Wm: Coincidentally, in four of your performances I’ve reviewed to date (Pollione in Bellini’s “Norma” at the San Francisco Opera and Los Angeles Opera and Ismaele in Verdi’s “Nabucco” on two occasions at the Seattle Opera), mezzo-soprano Jamie Barton has been in the cast, as she is in Verdi’s “Don Carlo” at Washington National Opera, where I see you next. Do you look forward to operatic projects in which you participate with colleagues with which you’ve had several mutual experiences onstage?

RT: The general answer is yes, but the specific answer is that I look forward to operas in which I work with Sondra Radvanovsky and/or Jamie Barton.

Radvanovsky and Barton are the artists I’ve repeatedly performed with. Each of them makes their colleagues step their games up.

Radvanovsky, no matter how she is feeling personally, is going to do everything she can to give a spectacular performance. If she is giving a 150%, all of the rest of us are going to elevate the level of our performances.

Wm: I notice that your announced roles include Titus in Mozart’s “La Clemenza di Tito” at the Dutch National Opera in May 2018 and the Los Angeles Opera in March 2019; Manrico in Verdi’s “Il Trovatore” at the Bayerische Oper Munich in October 2018 and the Lyric Opera of Chicago in November-December 2018, and the title role in “Otello” with the Los Angeles Symphony Orchestra in July 2018, the Canadian Opera Company in April-May 2019 and the Deutsche Opera Berlin in June, 2019.

I’ve asked a question of tenors in the past, based on my knowledge of San Francisco Opera’s legendary General Director Kurt Herbert Adler’s mentorship of tenor Luciano Pavarotti.
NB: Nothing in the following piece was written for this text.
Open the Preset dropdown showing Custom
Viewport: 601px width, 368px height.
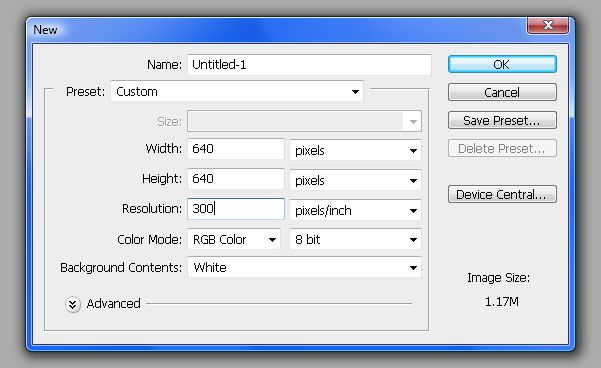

Adler offered the resources of the San Francisco Opera whenever Pavarotti wished to try out a new role, including six Pavarotti role debuts in six different San Francisco Opera seasons (Fernando in Donizetti’s “La Favorita”, Rodolfo in Verdi’s “Luisa Miller”, Manrico in Verdi’s “Il Trovatore”, Calaf in Puccini’s “Turandot”, Enzo in Ponchielli’s “La Gioconda” and Radames in Verdi’s “Aida”.) If such a General Director were to offer you six new production for role debuts of your choice, what would they be?

RT: This will be fun! first, Enzo in Ponchielli’s “La Gioconda”, second, Faust in Boito’s “Mefistofele”, third, the title role of Giordano’s “Andrea Chenier”, fourth, Riccardo in Verdi’s “Ballo in Maschera”, fifth, the Prince in Dvorak’s “Rusalka” and finally, the title role of Massenet’s “Werther”. That’s assuming I’m already getting Tannhäuser elsewhere. Otherwise, that would be up near the top of the list.